Why you might need more than one copy of WordPress running on your site
Most people probably won’t need more than one copy of WordPress running on their site. However, consider the following situations when it might come in handy:
- You want to use different themes on different sections of your site
- You want a separate navigation menu on different sections of your site
- You want different people to have administrative access to different sections of your site (note that this can also be accomplished through custom user types, but with two separate installations of WordPress, you can separate your user base completely)
- You have a popular brand and you want to sell websites to other people within it (for example, a popular rock band might sell fan pages)
If any of these use cases apply to you, you might decide to install additional copies of WordPress on your site.
Using multiple databases to run multiple WordPress installations on your site
The most obvious method for installing multiple copies of WordPress on your site is to create additional databases. With a separate database, all WordPress data is separate from any other WordPress installation on the same website. Essentially, these copies of WordPress function just like separate websites, even if they share a common domain name. To set up a second copy of WordPress with a separate database, use your domain’s hosting tools to create a second database and follow the WordPress 5-minute installation tutorial just as you did for your original site.
Changing the database table prefix
Using separate databases for separate copies of WordPress works just fine, but many website hosts limit the number of databases you can have on your site. If you plan to have many copies of WordPress on your site or if you want to save your remaining databases for something else, multiple WordPress sites on the same domain can share a database. Note that if you are giving administrative access to any of these sites to people you wouldn’t trust to run your site, you’ll want to use the first method above and create separate databases for each site.

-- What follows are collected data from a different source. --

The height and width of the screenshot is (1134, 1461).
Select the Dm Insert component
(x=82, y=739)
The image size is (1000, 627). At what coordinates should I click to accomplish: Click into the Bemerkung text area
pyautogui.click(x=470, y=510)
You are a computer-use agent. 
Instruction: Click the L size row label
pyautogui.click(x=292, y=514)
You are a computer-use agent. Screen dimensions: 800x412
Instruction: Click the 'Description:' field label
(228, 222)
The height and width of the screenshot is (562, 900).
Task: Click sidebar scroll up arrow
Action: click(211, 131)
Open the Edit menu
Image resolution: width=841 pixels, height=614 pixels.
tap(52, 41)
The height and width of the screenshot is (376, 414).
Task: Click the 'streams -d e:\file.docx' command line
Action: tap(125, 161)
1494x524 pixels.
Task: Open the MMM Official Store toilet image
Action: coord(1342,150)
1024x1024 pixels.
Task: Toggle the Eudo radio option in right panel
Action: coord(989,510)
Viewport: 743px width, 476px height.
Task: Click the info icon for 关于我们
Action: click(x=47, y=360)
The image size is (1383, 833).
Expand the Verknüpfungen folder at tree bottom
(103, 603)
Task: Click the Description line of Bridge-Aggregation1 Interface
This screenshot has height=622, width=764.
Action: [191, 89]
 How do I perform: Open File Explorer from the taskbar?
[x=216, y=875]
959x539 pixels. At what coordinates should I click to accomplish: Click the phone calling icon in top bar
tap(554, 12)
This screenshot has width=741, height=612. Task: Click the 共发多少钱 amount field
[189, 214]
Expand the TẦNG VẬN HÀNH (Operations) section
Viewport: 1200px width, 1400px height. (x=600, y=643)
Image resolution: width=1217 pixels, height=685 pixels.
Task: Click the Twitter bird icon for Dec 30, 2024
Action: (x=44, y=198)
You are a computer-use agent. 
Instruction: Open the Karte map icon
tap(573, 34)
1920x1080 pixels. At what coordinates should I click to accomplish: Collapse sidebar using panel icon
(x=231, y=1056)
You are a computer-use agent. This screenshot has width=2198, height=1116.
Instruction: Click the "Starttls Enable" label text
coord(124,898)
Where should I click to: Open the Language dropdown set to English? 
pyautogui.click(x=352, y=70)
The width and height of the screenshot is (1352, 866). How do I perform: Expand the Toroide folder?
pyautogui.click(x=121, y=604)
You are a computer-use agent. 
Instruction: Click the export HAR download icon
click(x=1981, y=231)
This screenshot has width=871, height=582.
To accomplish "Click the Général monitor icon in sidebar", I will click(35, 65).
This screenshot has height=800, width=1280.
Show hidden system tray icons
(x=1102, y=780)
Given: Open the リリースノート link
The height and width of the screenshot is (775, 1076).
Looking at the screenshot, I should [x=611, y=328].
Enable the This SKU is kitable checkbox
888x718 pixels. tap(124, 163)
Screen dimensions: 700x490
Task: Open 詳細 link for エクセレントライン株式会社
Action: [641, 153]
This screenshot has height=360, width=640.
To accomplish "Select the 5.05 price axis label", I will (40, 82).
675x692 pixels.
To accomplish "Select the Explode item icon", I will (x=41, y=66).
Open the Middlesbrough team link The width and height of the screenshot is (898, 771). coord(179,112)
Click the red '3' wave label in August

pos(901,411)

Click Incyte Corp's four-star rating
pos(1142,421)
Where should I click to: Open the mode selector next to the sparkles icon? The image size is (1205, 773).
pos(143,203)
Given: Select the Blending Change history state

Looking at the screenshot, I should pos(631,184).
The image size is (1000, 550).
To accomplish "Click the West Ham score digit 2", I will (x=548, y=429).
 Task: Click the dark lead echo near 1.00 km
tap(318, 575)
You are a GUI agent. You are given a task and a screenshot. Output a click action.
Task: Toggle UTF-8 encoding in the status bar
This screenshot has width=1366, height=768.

When you set up WordPress, you’re asked to specify a database prefix. The default prefix is
wp_, but changing this prefix to something else allows you to use the same database for a second site. Type in your database information from your original WordPress installation, but specify a different table prefix for each site and the sites will function independently with a shared database.
No matter which method you choose, installing multiple copies of WordPress is a simple process. If you decide, for one reason or another, that you can’t effectively provide your content to your website’s visitors with a single installation of WordPress, one of these two methods will solve your problem.